Nigeria has stopped thousands of citizens from leaving the country to prevent them from joining terror groups or being lured into prostitution and slavery. The Nigeria Immigration Service (NIS) said it stopped some 24,000 people from leaving the African nation between January 2014 and March 2015 following increasing reports of Nigerians participating in terror activities in North Africa and the Middle East.

"What the NIS is doing is barring young Nigerians with doubtful intentions from leaving our shores," NIS spokesperson Chukwuemaka Obuah was quoted by PRNigeria as saying. "Before the advent of Isis [Islamic State], the NIS has been battling with illegal migration, organised or otherwise. The push and pull factors have always been there and the NIS has fashioned a robust profiling mechanism that identifies those whose intent for going abroad is either inimical to themselves or the image of the country."

Obuah added that several people are motivated to join terrorism because they are unemployed. "We have always had problems of Nigerians going abroad for greener pasture. We look at the age of the intended traveller and the person he is travelling with, put them by the side and profile them thoroughly," he added.

Who are Nigeria's Boko Haram terrorists?

Boko Haram (recently renamed Iswap) fights against Western influence in Nigeria and aims to impose its version of Sharia law in the country.

The group declared an Islamic caliphate in Gwoza, along the Cameroon border, in August 2014.

Boko Haram has raided several cities in the north of the country in a bid to take control of more land.

Three states − Adamawa, Borno and Yobe − have been under a state of emergency since May 2013, due to Boko Haram's attacks.

The group has killed more than 3,000 people since the beginning of 2015.

Nigerian terror group Boko Haram, which has killed thousands across northern Nigeria since its insurgence became violent in 2009, has pledged alliance to IS, which controls large swathes of Syria and Iraq. Following the alliance between the two Islamist giants, analysts warned that people willing to join IS are now travelling through Nigeria.

David Otto, chief executive of UK-based TGS Intelligence Consultants, told IBTimes UK that Boko Haram declared its allegiance to IS in a bid to boost its credibility, recruitment and power.

"The original Boko Haram has been advocating for a caliphate in the regions of northern Nigeria, northern Cameroon, part of Niger and part of Chad. This is where the original Bornu empire used to be located," Otto told IBTimes UK. "Boko Haram allied with IS, which speaks about having a caliphate in some parts of Iraq, Libya and Syria. The allegiance is a good opportunity for them not just in terms of sharing the same ideology, but also in terms of sharing loots, recruitment and motivation."

Otto warned that the West should pay more attention to this allegiance as it means that people willing to join IS will travel through Nigeria to reach Libya and then Europe.
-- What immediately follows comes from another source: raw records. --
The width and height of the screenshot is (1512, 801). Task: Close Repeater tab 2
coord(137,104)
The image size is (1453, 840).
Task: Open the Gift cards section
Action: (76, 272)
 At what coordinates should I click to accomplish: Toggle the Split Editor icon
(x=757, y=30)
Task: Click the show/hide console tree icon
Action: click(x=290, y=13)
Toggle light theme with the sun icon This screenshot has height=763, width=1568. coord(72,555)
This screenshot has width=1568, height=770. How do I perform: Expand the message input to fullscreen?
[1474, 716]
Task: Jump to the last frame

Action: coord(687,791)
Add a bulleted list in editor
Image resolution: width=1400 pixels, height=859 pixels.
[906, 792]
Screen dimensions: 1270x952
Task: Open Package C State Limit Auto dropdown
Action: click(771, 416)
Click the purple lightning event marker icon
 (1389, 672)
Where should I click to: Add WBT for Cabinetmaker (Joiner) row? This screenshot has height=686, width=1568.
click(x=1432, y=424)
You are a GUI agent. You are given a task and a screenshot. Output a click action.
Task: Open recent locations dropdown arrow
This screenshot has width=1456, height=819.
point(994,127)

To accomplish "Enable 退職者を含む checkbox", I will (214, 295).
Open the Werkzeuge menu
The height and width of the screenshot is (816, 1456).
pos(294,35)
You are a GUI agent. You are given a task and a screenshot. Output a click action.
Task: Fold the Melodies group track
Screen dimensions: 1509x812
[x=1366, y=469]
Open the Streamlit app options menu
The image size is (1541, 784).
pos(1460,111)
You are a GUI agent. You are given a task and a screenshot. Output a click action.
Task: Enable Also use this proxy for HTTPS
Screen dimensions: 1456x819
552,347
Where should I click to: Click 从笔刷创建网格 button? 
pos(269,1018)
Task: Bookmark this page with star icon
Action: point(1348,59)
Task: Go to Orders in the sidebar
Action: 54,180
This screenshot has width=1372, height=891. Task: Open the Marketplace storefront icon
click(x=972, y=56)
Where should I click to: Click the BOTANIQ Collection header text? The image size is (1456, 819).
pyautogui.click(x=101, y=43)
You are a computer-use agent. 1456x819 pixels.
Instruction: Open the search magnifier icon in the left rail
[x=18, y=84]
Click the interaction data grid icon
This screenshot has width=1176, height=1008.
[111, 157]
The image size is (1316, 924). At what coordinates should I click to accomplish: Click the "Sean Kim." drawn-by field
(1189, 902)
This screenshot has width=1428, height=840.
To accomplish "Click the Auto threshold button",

"Young people who are motivated to go to IS – and who cannot join them through Turkey because of security services in the West – will find it very easy to join Boko Haram," he said. "These guys will easily travel from northern Nigeria, northern Cameroon, Chad and Niger to Libya because Libya is an open route. This area [west and central Africa] has been ignored by the West as it believes it is not that much of a threat. But this is more of a threat than Turkey."